= Colin G. DeYoung =

American psychologist

Colin G. DeYoung is a professor of psychology at the University of Minnesota (Minneapolis, Minnesota). His research is in the field of personality psychology and personality neuroscience.

==Background==
DeYoung earned his A.B. in the Mind, Brain, Behavior program of the History and Science concentration at Harvard University in 1998. He obtained his M.A. and Ph.D. in psychology in 2000 and 2005, respectively, at the University of Toronto where he studied under Jordan B. Peterson.

==Research==
DeYoung's research in personality psychology has examined the theoretical structure of personality and the biological basis of personality.

===Models of Personality===
In contemporary psychology, the most commonly accepted model of personality structure is the "Big Five" or "Five Factor Model." Research using factor analysis has suggested that the five domains of the Big Five have two higher-order factors, referred to as metatraits. The two metatraits are Stability, which is composed of Big Five factors of Agreeableness, Conscientiousness, and Emotional Stability (the reverse of Neuroticism) and Plasticity, which includes the Big Five factors of Extraversion and Openness/Intellect (commonly referred to as Openness to Experience). Stability is defined by one's maintenance of stability and hypothesized to be related to the neurotransmitter serotonin, while Plasticity is seen in one's adaptability to novelty and hypothesized to be related to the neurotransmitter dopamine.
DeYoung has also proposed an expanded classification of the Big Five dividing each of the Big Five into two sub-dimensions. DeYoung, Quilty and Peterson (2007) suggested the following aspects of the Big Five factors:
- Neuroticism:
  - Volatility - irritability, anger, and difficulty controlling emotional impulses
  - Withdrawal - susceptibility to anxiety, worry, depression, and sadness
- Agreeableness:
  - Compassion - empathetic emotional affiliation
  - Politeness - consideration and respect for others' needs and desires
- Conscientiousness:
  - Industriousness - working hard and avoiding distraction
  - Orderliness - organization and methodicalness
- Extraversion:
  - Enthusiasm - positive emotion and sociability
  - Assertiveness - drive and dominance
- Openness/Intellect (or Openness to Experience):
  - Intellect - ingenuity, quickness, and intellectual engagement
  - Openness - imagination, fantasy, and artistic and aesthetic interests
The classification system utilizing these ten aspects allows for nuanced discrimination within the Big Five, which can reveal subtleties in differences in personality domains otherwise undetected.
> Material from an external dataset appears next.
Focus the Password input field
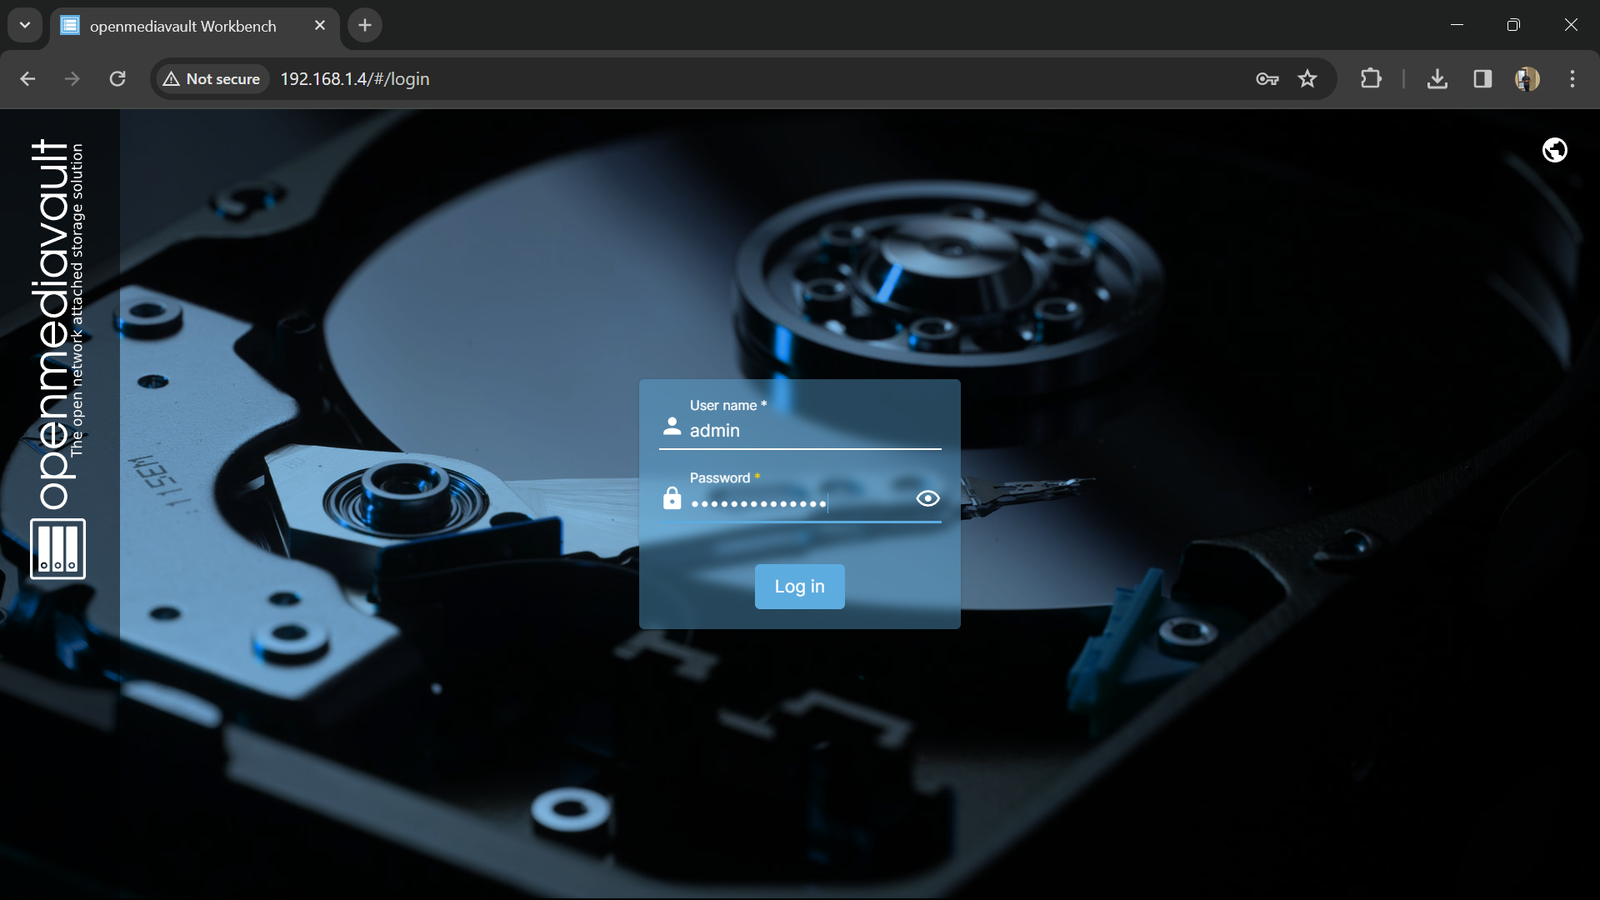Viewport: 1600px width, 900px height. [x=795, y=502]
===Biological Basis of Personality===
DeYoung et al.'s (2010) research indicates that the sizes of certain brain regions are related to four of the five different domains of the Five Factor Model. The volume of the medial orbitofrontal cortex, which is responsible for coding reward values, was positively associated with Extraversion. Neuroticism was related to reduced dorsomedial prefrontal cortex and posterior hippocampus volume and increased mid-cingulate gyrus volume, which are areas sensitive to threat and punishment and associated with negative emotion and emotional dysregulation. Reduced posterior left superior temporal sulcus and increased posterior cingulate cortex and fusiform gyrus volume were associated with Agreeableness and have been shown to be involved in the interpretation of others' motives and beliefs. Increased volume in the middle frontal gyrus in the left lateral prefrontal cortex, an area responsible for maintaining and executing information and planned action, was positively correlated with Conscientiousness. Openness/Intellect (Openness to Experience) was the only member of the Big Five lacking a significant relationship to brain structure volume. However, other research by DeYoung et al. (2009) has shown that Openness/Intellect is related to brain function in the prefrontal cortex.

A helpful overview of 'Personality and the Brain' is provided by Glenn Wilson (2012) while Allen & DeYoung (2016) provide an overview article of 'Personality Neuroscience and the Five-factor model' in the Oxford Handbook of the Five Factor Model of Personality.